====== Records for processing

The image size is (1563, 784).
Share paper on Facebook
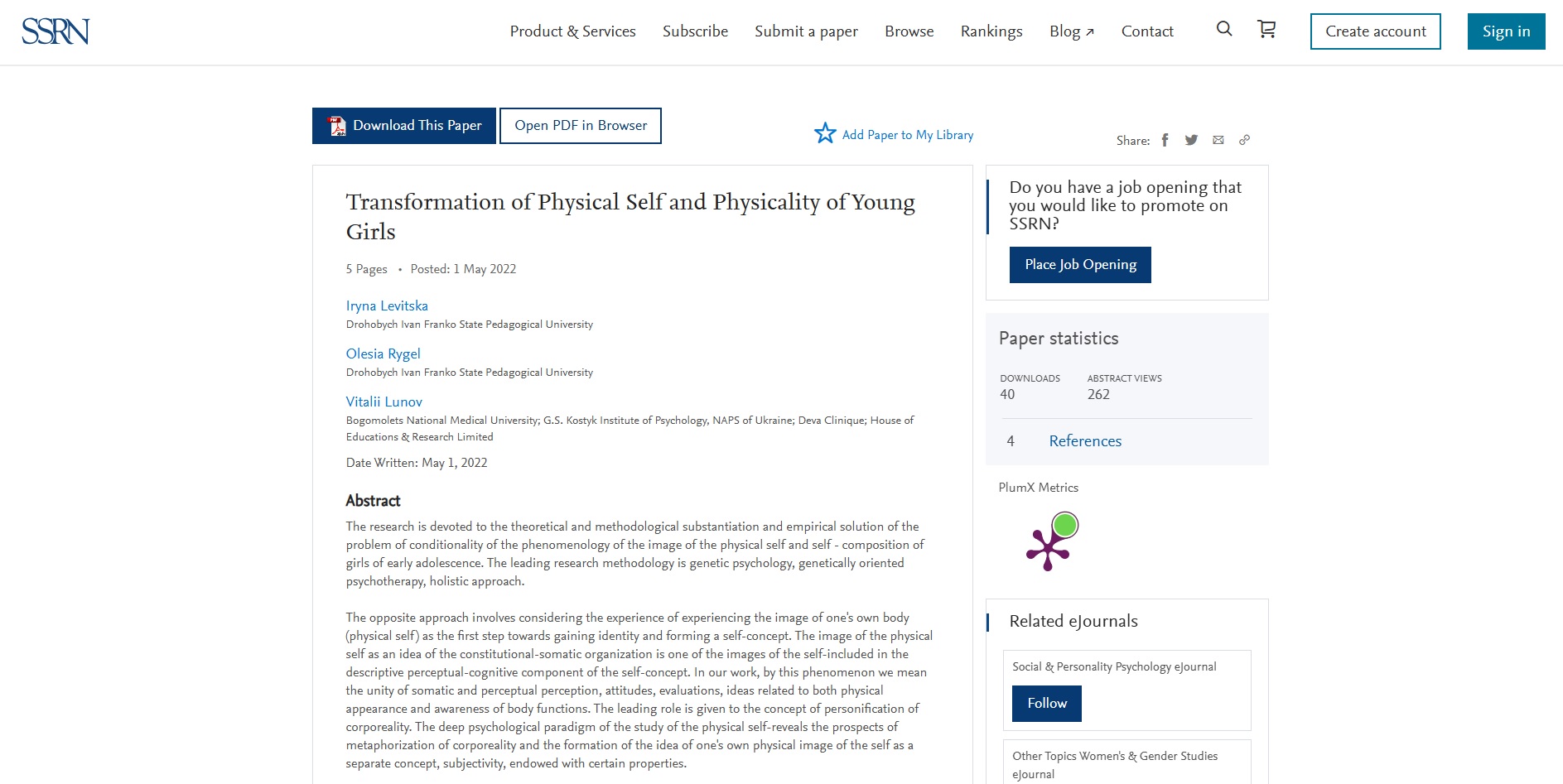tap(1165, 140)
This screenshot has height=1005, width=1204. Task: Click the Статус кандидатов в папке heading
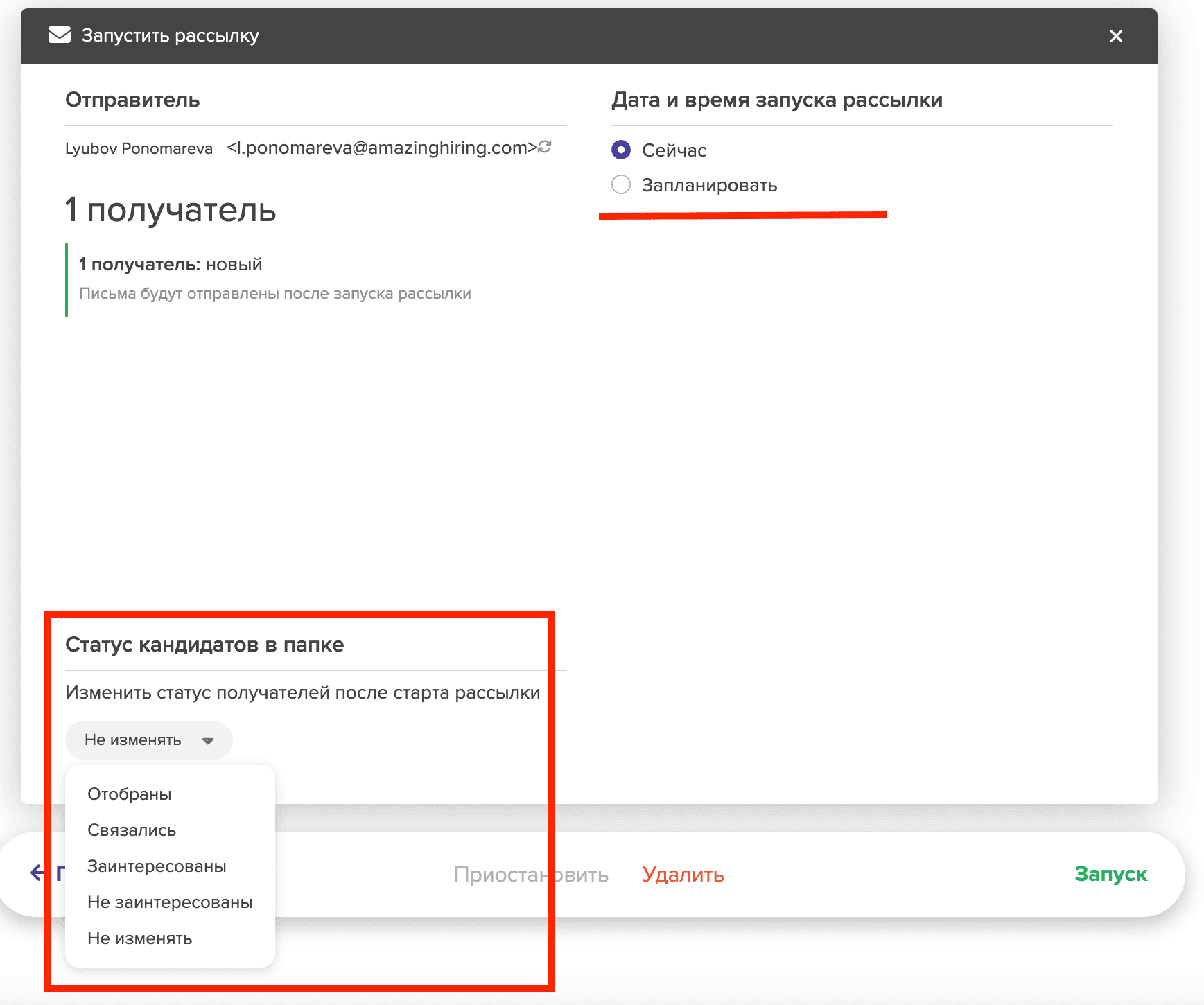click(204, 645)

============

# What this task involves
Without the pictures, give back every record precisely as shown.

# Response area
The image size is (1563, 784).
Share paper on Facebook
tap(1165, 140)
This screenshot has height=1005, width=1204. Task: Click the Статус кандидатов в папке heading
click(204, 645)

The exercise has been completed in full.